Dari luar, panel ditutupi dengan lapisan khusus berbasis bio, oleh karena itu, paviliun dapat bertahan di luar selama beberapa tahun tanpa ditutupi tenda dan dapat menahan presipitasi. Panel jamur sangat ringan dan terisolasi dengan baik dalam hal suara dan suhu dan yang terpenting, dapat diperbaiki atau digunakan kembali dengan mudah kapan saja (Dezeen, 2019).
Studi Kasus
Bird skull and Desert Pavilion, Arsitek Andreas Harris
Aves yang lebih dikenal sebagai burung, mencakup sekitar 9000 spesies. Ini adalah populasi terbesar kedua setelah ikan bertulang. Karakteristik paling khas dari sebagian besar burung adalah kemampuannya untuk terbang. Terbang memberi burung kebebasan yang tak tertandingi dibandingkan dengan hewan darat lainnya. Berkat terbang, burung dapat melintasi jarak yang jauh untuk mempertahankan keberadaannya, baik untuk mencapai sumber makanan dalam waktu yang lebih singkat, atau untuk bermigrasi ke wilayah yang jauh dengan kondisi yang lebih baik, atau untuk melarikan diri dari predator darat di habitat alami. Semua burung yang terbang menjalani proses evolusi yang panjang untuk beradaptasi untuk terbang dari nenek moyang mereka yang terbang ke spesies saat ini. Salah satu prasyarat untuk ini adalah struktur kerangka khusus. Untuk terbang, kerangka burung harus mengurangi berat secara signifikan dengan pertama-tama mengurangi jumlah tulang total dan kedua dengan mengurangi berat tulang itu sendiri karena strukturnya yang berongga (Gambar 22-23). Tengkorak burung terdiri dari lapisan bahan tulang yang sangat tipis yang dihubungkan dengan penopang (elemen vertikal) sehingga strukturnya tetap kaku dan ringan (2gwu.edu, 2015).
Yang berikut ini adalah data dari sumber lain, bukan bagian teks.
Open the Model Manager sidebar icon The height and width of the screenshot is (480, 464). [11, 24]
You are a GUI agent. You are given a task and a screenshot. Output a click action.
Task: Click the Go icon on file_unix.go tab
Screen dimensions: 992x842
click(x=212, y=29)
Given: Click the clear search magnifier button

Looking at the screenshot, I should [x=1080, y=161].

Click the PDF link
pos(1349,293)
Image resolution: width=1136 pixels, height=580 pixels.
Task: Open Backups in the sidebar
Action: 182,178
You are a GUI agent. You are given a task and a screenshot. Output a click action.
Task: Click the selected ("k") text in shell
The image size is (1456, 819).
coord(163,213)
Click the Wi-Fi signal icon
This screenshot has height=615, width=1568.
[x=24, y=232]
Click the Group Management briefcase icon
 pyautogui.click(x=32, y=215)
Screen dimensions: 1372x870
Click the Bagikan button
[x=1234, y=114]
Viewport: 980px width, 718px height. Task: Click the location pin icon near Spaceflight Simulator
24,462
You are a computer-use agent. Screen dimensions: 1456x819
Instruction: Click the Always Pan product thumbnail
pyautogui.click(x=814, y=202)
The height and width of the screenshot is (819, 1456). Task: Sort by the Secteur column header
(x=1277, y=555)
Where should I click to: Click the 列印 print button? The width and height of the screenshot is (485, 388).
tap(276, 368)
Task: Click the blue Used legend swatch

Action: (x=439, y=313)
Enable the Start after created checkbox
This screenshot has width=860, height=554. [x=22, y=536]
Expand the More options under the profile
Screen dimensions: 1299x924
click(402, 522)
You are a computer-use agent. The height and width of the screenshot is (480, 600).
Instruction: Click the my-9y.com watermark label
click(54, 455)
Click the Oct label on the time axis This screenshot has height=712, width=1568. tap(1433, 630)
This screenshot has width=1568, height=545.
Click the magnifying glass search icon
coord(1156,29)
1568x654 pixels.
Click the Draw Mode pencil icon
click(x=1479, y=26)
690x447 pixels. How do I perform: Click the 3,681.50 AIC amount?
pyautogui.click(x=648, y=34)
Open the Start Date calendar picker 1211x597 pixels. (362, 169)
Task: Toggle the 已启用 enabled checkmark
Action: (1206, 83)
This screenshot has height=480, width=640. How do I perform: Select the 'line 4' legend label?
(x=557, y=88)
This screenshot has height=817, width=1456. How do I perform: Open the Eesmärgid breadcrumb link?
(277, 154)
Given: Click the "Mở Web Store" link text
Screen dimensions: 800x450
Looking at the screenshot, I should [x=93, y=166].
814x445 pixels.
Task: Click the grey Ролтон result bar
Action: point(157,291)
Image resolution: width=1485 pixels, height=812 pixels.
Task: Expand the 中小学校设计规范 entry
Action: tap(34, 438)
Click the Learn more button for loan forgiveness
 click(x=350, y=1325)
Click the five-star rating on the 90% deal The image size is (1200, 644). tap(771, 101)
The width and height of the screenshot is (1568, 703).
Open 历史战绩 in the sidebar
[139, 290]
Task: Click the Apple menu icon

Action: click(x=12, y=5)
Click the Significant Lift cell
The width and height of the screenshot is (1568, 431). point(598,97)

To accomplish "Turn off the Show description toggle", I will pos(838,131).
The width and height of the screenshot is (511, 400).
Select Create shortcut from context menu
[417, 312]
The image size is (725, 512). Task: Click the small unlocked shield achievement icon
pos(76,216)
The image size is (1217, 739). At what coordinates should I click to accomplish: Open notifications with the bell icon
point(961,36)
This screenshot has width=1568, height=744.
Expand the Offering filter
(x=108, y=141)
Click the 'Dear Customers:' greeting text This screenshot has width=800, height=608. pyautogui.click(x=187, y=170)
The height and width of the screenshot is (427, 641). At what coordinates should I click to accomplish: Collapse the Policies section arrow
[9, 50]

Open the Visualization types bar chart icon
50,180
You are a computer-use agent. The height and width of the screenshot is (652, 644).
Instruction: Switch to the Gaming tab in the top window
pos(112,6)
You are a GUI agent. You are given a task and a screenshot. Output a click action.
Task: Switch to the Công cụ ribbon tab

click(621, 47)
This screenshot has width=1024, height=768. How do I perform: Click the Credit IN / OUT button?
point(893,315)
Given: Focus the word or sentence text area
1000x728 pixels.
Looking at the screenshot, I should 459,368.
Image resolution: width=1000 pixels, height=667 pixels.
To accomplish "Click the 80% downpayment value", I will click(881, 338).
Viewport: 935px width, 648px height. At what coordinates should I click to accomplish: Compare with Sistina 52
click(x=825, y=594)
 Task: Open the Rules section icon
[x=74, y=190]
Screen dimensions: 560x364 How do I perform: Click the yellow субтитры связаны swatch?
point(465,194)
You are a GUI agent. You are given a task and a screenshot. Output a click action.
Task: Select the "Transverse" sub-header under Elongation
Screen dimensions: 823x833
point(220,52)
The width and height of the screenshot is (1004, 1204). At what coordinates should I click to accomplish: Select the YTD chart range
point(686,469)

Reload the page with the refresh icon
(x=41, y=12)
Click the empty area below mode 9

“Tengkorak pada umumnya merupakan struktur yang sangat tahan benturan dan sangat ringan sekaligus melindungi organ terpenting dari tubuh hewan dan kinerja serta sifat fisik ini dapat diaplikasikan dalam desain struktur atau arsitektur.” - kata Andreas Harris, arsitek dari Desert Pavilion (Gambar 24-25). Ia mempelajari tulang hewan, khususnya tengkorak burung untuk merancang permukaan yang sangat efisien untuk paviliunnya. Desain ini didasarkan pada pemahaman tentang bagaimana jaringan tulang terbentuk dan meninggalkan rongga di antara permukaan padat.
Struktur yang dihasilkan sangat efisien dan dapat merespons berbagai beban dan tekanan eksternal, dengan penggunaan permukaan dan sumber daya yang minimum. Pada saat yang sama, struktur tersebut dapat dibuat dari satu bahan dan tetap dapat berkontribusi pada isolasi karena adanya rongga udara di dalamnya.
Proses konstruksi kanopi akan mirip dengan kanopi alami: membuat rangka dengan bentuk yang digelembungkan, berongga di antaranya. Celah-celahnya akan diisi dengan beton atau material lainnya (Andres Harris, 2010).
Kerangka telah menginspirasi para arsitek sejak D'Arcy Thompson pertama kali menerbitkan bukunya "On Growth and Form" pada tahun 1992, di mana penulis membandingkan struktur jembatan dengan tulang kuda. Seorang arsitek Marks Barfield dan seorang insinyur Jane Wernick merancang "Bridge in the Future" di Amerika Serikat yang terinspirasi dari tulang dinosaurus. Pada jembatan ini, serangkaian "tulang baja" dihubungkan dengan batang untuk menciptakan struktur bentang.
Arsitek “Pertulangan” terkenal lainnya adalah Santiago Calatrava, yang telah merancang banyak bangunan paling elegan di dunia.
Pemahaman kita tentang struktur kerangka dan bagaimana pengetahuan baru dapat diterapkan pada bentuk arsitektur telah berkembang dalam beberapa dekade terakhir. Sangat mungkin bahwa di masa depan dengan penemuan teknologi baru (seperti pencetakan 3D atau penemuan material baru) kita dapat membuat langkah lebih besar untuk menyamai efisiensi bentuk kehidupan alami.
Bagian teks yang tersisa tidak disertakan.